Du rapport à la Russie dans la crise syrienne à la politique d'immigration de la France et de l'Europe, l'ancien chef de l'Etat Nicolas Sarkozy a exposé ses projets dans la cour de l'Elysée après s'être entretenu une heure avec François Hollande. 

"Le président Hollande a souhaité me rencontrer pour parler de la situation. Je lui ai dit qu'il me semblait qu'il fallait construire des réponses adaptées", a expliqué le président des Républicains Nicolas Sarkozy après s'être entretenu avec François Hollande pendant plus d'une heure à l'Elysée, deux jours après la vague d'attentats qui a fait au moins 129 morts. Et cette "réponse" passe par "une inflexion de notre politique étrangère, des décisions au plan européen et des modifications drastiques de notre politique de sécurité", a-t-il déclaré, "dans le respect des convictions qui sont les nôtres". "Le risque que de tels événements se reproduisent est réel", a ajouté Nicolas Sarkozy, un risque qui "s'étale sur un temps long".

L'ancien chef d'Etat avait déjà demandé publiquement samedi des "inflexions majeures" pour que "la sécurité des Français soit pleinement assurée".

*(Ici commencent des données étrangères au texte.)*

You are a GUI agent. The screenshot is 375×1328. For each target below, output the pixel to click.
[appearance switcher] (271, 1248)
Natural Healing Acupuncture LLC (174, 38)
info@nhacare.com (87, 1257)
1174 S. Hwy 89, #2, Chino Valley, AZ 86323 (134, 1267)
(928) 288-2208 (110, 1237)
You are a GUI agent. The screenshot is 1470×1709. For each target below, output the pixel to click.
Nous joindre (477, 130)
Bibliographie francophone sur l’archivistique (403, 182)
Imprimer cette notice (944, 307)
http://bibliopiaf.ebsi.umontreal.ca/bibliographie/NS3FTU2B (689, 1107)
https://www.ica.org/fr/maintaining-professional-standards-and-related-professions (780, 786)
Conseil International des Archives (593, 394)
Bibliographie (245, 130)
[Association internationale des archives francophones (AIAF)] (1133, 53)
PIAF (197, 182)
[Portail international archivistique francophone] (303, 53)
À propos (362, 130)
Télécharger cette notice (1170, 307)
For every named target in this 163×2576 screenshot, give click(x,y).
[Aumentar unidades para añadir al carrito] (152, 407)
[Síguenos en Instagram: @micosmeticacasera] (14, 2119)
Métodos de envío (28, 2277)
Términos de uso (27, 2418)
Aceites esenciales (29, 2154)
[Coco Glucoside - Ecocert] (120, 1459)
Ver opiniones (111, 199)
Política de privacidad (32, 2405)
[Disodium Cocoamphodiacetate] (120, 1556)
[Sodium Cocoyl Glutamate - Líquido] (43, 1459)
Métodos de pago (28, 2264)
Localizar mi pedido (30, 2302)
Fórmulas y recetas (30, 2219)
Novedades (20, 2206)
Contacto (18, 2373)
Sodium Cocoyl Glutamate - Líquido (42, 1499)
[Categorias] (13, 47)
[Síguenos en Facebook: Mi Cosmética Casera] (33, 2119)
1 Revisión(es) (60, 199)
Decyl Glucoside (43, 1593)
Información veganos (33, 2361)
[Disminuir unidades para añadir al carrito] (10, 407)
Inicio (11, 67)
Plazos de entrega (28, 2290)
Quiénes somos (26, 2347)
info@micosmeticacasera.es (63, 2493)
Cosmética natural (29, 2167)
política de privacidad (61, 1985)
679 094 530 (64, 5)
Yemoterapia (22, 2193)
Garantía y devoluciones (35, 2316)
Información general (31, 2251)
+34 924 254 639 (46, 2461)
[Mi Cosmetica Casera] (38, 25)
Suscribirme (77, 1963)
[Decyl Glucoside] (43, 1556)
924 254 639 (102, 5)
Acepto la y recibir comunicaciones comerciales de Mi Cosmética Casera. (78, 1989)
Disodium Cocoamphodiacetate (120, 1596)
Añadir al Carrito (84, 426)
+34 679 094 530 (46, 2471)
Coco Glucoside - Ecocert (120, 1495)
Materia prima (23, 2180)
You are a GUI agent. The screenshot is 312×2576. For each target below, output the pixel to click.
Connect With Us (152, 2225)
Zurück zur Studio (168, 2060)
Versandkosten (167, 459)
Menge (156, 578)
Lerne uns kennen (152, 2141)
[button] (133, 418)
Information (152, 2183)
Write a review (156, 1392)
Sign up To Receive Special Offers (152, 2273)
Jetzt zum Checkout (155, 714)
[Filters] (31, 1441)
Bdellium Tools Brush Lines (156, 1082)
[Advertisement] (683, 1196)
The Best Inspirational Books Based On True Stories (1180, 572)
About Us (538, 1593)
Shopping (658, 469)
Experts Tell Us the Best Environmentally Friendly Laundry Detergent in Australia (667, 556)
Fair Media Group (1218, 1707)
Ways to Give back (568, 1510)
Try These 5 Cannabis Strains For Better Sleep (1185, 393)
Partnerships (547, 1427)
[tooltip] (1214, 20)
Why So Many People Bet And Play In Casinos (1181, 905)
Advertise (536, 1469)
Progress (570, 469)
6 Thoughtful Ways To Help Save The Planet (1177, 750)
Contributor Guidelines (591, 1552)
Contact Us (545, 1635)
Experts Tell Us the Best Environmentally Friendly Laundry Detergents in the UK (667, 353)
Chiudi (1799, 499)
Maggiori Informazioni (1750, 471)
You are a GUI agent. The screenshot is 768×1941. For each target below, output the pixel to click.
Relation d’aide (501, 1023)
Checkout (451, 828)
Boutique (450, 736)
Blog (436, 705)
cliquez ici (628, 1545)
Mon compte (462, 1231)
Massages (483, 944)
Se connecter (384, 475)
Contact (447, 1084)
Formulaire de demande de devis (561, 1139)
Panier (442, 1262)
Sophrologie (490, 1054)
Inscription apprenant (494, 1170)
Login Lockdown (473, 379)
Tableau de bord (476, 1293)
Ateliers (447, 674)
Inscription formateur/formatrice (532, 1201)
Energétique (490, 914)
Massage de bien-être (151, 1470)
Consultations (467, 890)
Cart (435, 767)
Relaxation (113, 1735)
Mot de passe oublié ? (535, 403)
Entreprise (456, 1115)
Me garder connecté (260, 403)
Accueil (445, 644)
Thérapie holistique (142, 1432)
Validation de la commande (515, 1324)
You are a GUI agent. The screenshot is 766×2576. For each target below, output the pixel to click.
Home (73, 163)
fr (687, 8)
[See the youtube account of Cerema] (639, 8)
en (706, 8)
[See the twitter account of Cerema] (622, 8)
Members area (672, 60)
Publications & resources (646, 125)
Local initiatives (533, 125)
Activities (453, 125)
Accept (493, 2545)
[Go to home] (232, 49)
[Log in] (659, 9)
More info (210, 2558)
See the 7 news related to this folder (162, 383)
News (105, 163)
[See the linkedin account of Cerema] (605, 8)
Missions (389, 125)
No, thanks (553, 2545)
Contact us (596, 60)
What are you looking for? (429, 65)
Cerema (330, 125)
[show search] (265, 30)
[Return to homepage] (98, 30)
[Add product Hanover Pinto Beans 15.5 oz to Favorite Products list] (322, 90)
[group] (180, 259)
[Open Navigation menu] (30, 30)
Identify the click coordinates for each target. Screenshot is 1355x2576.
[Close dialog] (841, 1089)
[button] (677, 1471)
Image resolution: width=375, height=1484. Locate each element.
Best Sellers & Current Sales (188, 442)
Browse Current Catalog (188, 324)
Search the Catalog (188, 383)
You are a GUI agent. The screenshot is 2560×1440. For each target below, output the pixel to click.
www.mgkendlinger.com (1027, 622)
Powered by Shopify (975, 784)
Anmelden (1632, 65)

"Le principe de précaution de ne doit pas être de rigueur seulement pour la Cop 21, a taclé Nicolas Sarkozy. Le devoir des responsables est de répondre aux inquiétudes des Français. La seule réponse qui compte c'est que les Français se sentent en sécurité, a-t-il conclu. Ce n'est pas le cas aujourd'hui".

"L'Europe doit se ressaisir" sur l'immigration

"Le mot de guerre n'est pas un mot qu'on prononce au hasard ou avec légèreté", a affirmé Nicolas Sarkozy alors que le mot a été utilisé par François Hollande lui-même puis par Manuel Valls. "Le gouvernement sera très attentif" à "toutes les propositions efficaces" de l'opposition en réaction aux attentats, a d'ailleurs affirmé dimanche le Premier ministre appelant à "l'union sacrée", quelques minutes après la prise de parole de l'ancien chef de l'Etat.

Sur le plan international, en Syrie, "nous avons besoin de tout le monde pour exterminer Daesh, et notamment de Russes, il ne peut pas y avoir deux coalitions en Syrie", a estimé Nicolas Sarkozy. "Sur le plan européen, l'Europe doit se ressaisir et déterminer les conditions d'une nouvelle politique de l'immigration".

"Il n'y a pas de lien naturellement, a-t-il ajouté dans la foulée. Mais enfin le problème se pose."

S.A.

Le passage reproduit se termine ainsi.